I agree O'Bluff and Clare, beautiful, thanks for sending!!!!


----------



## Jplatthy (Jan 16, 2011)

Ok so I cheated and there is one pic that is not Spring lol


----------



## O'Bluff (Jan 29, 2011)

I love the photo with the big smile! Such a cutie!


----------



## clare (Feb 6, 2010)

*Dizzie and Nellie*

Sorry don't want to bore you but here's another spring pick,this time taken yesterday.Tonight the clocks spring forward for us,so an hour less in bed,still the pups have been getting up earlier and earlier over the last 10 days as it is so light in the morning.


----------



## davetgabby (Dec 29, 2007)

:frusty::frusty:


----------



## Kathie (Jul 31, 2008)

Gigi, they look so adorable! They pose so nicely, too!


----------



## clare (Feb 6, 2010)

Thanks Kathie,they are my dear babies!


----------



## clare (Feb 6, 2010)

How deep is the snow,Dave!! LOL.


----------



## O'Bluff (Jan 29, 2011)

davetgabby said:


> :frusty::frusty:


Hang in there Dave; the three days of summer will be here before you know it!


----------



## davetgabby (Dec 29, 2007)

clare said:


> How deep is the snow,Dave!! LOL.


It was almost gone until this last storm. We had about a foot of snow and supposed to stay cool for a couple more weeks. :frusty:


----------



## davetgabby (Dec 29, 2007)

O'Bluff said:


> Hang in there Dave; the three days of summer will be here before you know it!

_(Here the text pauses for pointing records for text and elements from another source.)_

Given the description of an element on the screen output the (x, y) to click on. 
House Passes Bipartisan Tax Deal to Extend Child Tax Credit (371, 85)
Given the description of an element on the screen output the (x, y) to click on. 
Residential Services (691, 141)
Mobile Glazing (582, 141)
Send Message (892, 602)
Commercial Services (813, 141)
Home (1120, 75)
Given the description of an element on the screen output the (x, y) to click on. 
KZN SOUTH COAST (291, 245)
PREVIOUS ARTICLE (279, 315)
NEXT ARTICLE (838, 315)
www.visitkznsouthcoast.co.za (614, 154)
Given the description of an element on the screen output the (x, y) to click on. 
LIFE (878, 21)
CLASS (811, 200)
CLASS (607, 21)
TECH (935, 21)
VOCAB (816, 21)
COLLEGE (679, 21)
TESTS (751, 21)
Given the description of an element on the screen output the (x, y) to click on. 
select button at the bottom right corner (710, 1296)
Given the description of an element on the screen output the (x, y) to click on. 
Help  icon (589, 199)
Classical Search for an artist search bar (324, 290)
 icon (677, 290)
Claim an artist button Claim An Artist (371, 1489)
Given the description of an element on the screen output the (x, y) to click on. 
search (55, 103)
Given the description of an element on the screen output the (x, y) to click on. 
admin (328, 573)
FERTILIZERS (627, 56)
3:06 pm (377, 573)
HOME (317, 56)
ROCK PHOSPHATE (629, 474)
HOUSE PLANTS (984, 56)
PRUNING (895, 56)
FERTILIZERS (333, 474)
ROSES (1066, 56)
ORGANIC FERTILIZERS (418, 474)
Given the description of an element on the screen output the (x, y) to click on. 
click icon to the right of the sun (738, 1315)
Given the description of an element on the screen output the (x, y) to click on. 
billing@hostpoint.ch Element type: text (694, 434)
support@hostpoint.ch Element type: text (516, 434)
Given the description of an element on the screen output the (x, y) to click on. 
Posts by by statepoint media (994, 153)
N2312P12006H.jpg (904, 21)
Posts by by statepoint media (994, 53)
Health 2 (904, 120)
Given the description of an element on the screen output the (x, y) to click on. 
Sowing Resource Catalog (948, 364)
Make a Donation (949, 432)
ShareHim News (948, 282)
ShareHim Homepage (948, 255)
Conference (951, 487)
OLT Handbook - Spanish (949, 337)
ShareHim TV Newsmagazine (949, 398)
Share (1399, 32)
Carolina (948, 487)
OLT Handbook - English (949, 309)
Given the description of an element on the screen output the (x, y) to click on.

Yeah that's about it. May to Sept. Way too short.


----------



## HavaneseHannah (Mar 30, 2011)

You seem to have a beautiful place. The pictures show the nice scenery. I wish I live on the countryside and not here in the city.


----------



## O'Bluff (Jan 29, 2011)

Thanks! Actually, we can be in town in about 5 minutes. Not like when we lived in AZ when it took over 30 minutes to get to a tiny little town!

It is windy as heck today, but I need to mow the lawn if it dries out enough. If it does I'll try to get some more pics. Hope others post some more. I really enjoy seeing them; especially the pups of course!


----------